SPECIAL SECTION: AREA WOMEN LEADERS
“If you can see it, you can name it. If you can name it, you can change it.”
Courtney Osterfelt has been serving Prescott youth since 2003, since 2011 focused on The Launch Pad, a youth-driven space providing activities that are culturally relevant to county teens.
Originally from Colorado, Courtney studied at Prescott College, earning first a Bachelors in Education, then a Masters in Social Change and Community Development. While still at PC she started a project to create a health-education retreat for teen girls to help reduce their risk of teen pregnancy. The success and enthusiasm generated by this one-time project led to the creation of the ongoing Women’s Empowerment Breakthrough, which has since become one of the many Launch Pad programs and has had lasting impact on the lives of hundreds of girls. As a health educator at the county’s Community Health Center and at Prescott College, she organized student activities and events and taught gender studies, multicultural education and peer counseling for five years.
It was clear that the need for mentoring, relevant programs and just a safe, fun place for teens to drop in was not limited to girls. When Courtney unexpectedly received a generous inheritance from her grandmother, she took a leap of faith and used it to found The Launch Pad. The program serves all teens and is strictly non-political. Prejudices and cliques are left at the door. She says she loves watching the teens walking from school to The Launch Pad, separately, adhering to their social codes, then seeing them let down their barriers on entering the building, knowing that they are all on equal footing there. This insistence on civility and mutual support carries into every aspect of the program. “People who are being served by an organization should serve on the board,” Courtney says, and half of The Launch Pad’s directors are teens, including the board president.

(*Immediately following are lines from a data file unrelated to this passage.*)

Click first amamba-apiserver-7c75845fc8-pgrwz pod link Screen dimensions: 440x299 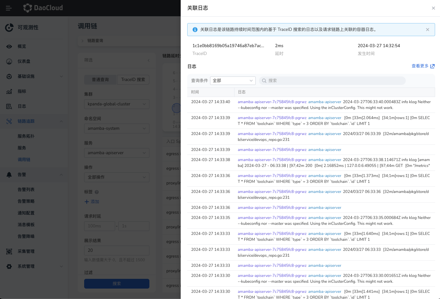pyautogui.click(x=272, y=102)
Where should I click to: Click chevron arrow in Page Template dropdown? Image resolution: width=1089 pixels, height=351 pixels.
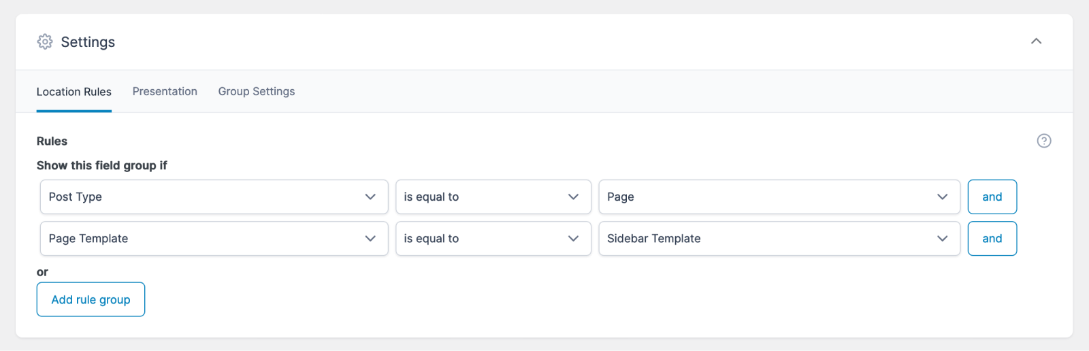pos(370,239)
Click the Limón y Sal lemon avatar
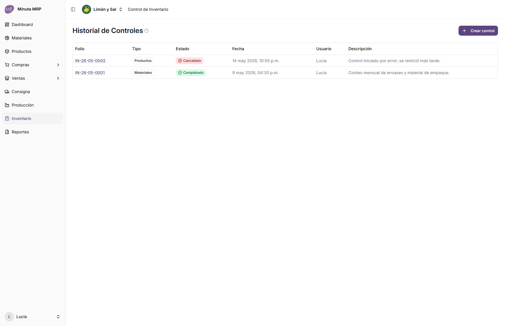The image size is (505, 326). (87, 9)
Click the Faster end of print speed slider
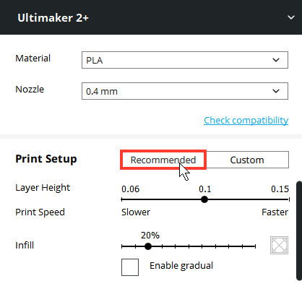The height and width of the screenshot is (302, 302). click(x=275, y=212)
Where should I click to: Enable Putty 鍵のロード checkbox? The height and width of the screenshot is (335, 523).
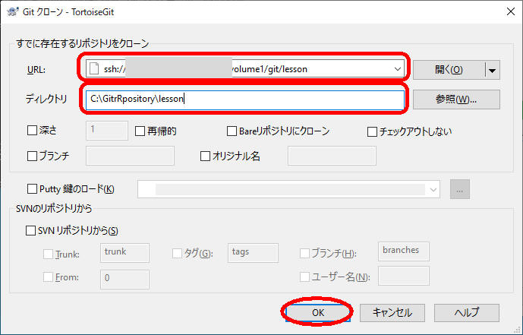tap(32, 189)
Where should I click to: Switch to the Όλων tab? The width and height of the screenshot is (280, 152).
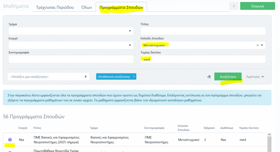pyautogui.click(x=86, y=7)
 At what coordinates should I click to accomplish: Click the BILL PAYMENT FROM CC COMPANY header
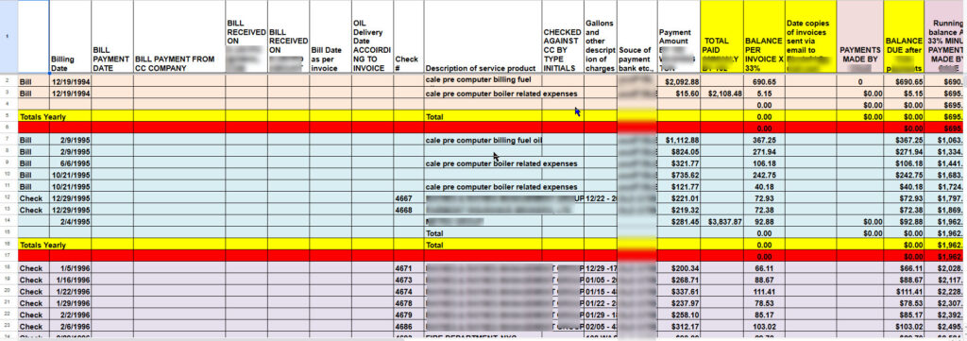179,37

The Launch Pad offers three central ongoing programs: the Teen Advisory Council, the Academic Mentoring Program, and the Drop In Program. Weekly offerings include adventure-based programs, art activities, community initiatives and life hacks. The Launch Pad also has a tutoring center and homework lab, and teens can engage in the Workforce Development Program, working on the various skills they need to apply for and win jobs.
Teens need space and support to navigate the experiences they encounter on their way to adulthood, including an extremely polarized political environment and increasing racial and homophobic violence. They see daily instances of overt violence through the media that, while disturbing, can also catalyze change. Courtney tells the teens, “If you can see it, you can name it. If you can name it, you can change it.”
They are encouraged to create more compassion. “The Launch Pad pulls them out of all the messaging they are steeped in and emphasizes the importance of just being a good friend. It’s really that simple.”